§ Data records:
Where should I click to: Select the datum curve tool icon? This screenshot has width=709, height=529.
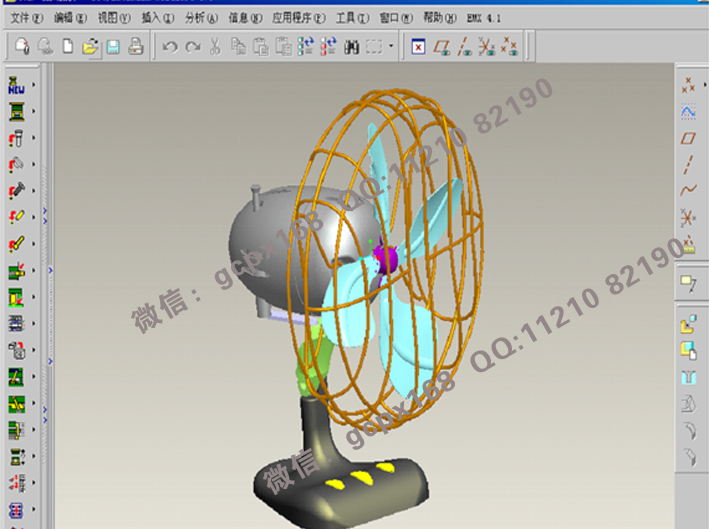(x=688, y=189)
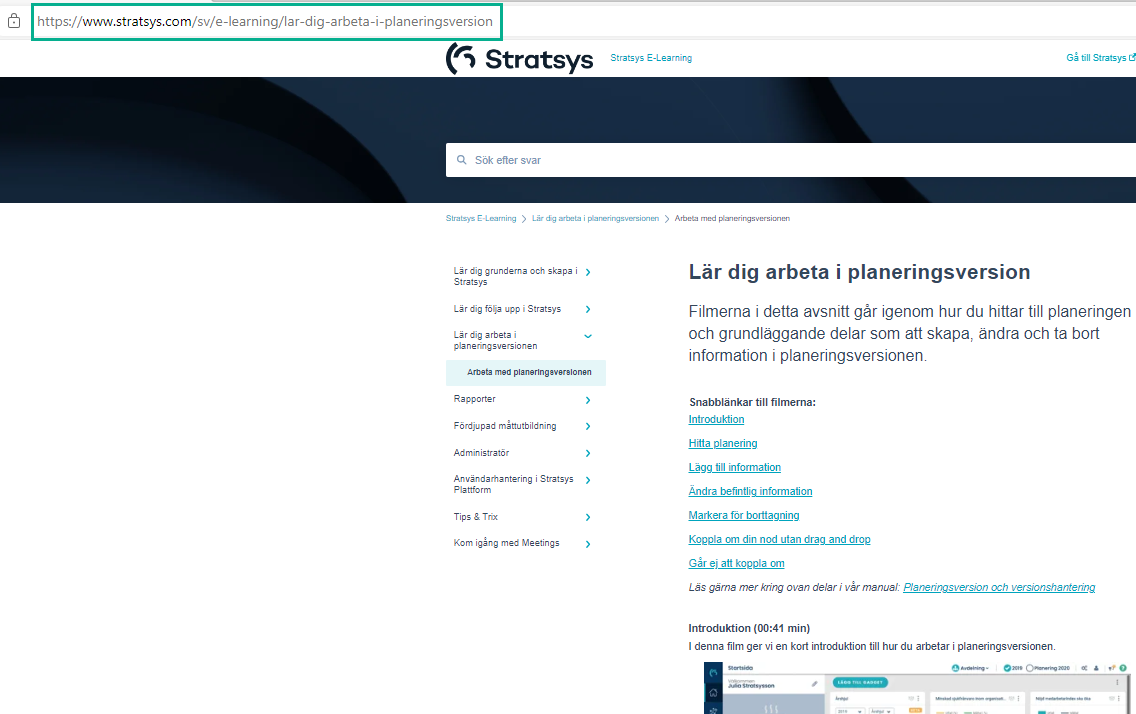
Task: Expand the 'Fördjupad måttutbildning' section
Action: [x=587, y=427]
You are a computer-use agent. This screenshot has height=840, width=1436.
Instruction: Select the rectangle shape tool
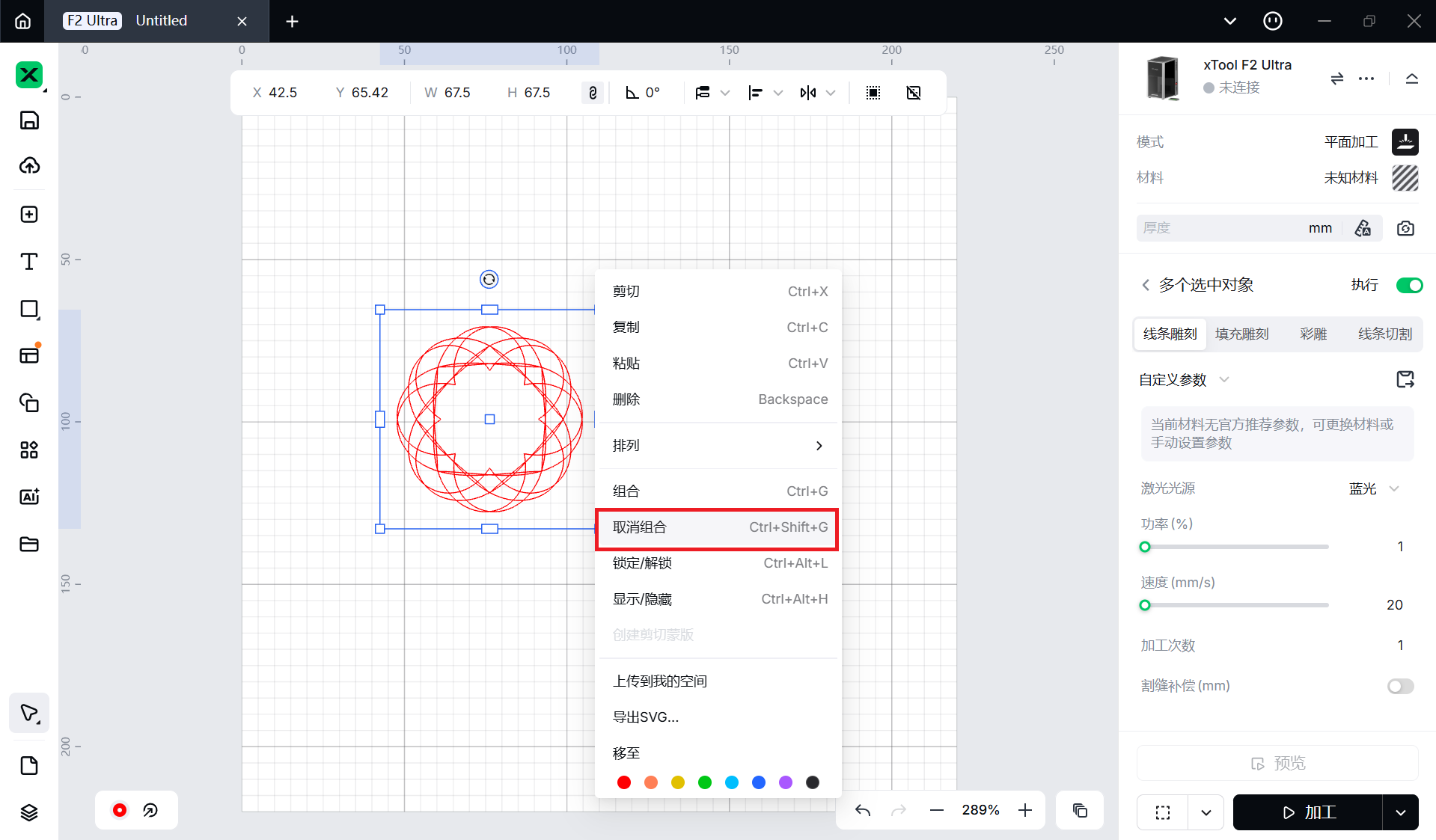[x=29, y=309]
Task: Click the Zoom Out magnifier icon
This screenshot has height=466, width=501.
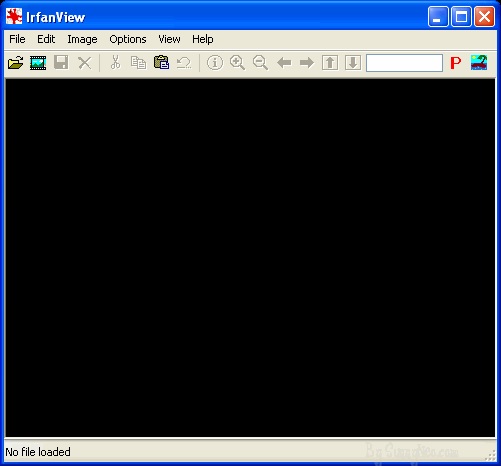Action: click(260, 63)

§ Work order:
The result should be all the records, retyped exactly, with no pictures among them.

§ Result of this exercise:
Where should I click to: Select the datum curve tool icon? This screenshot has width=709, height=529.
(x=688, y=189)
Task: Expand the 'Fördjupad måttutbildning' section
Action: [x=587, y=427]
You are a computer-use agent. This screenshot has height=840, width=1436.
Instruction: Select the rectangle shape tool
[x=29, y=309]
Task: Click the Zoom Out magnifier icon
This screenshot has height=466, width=501.
Action: click(260, 63)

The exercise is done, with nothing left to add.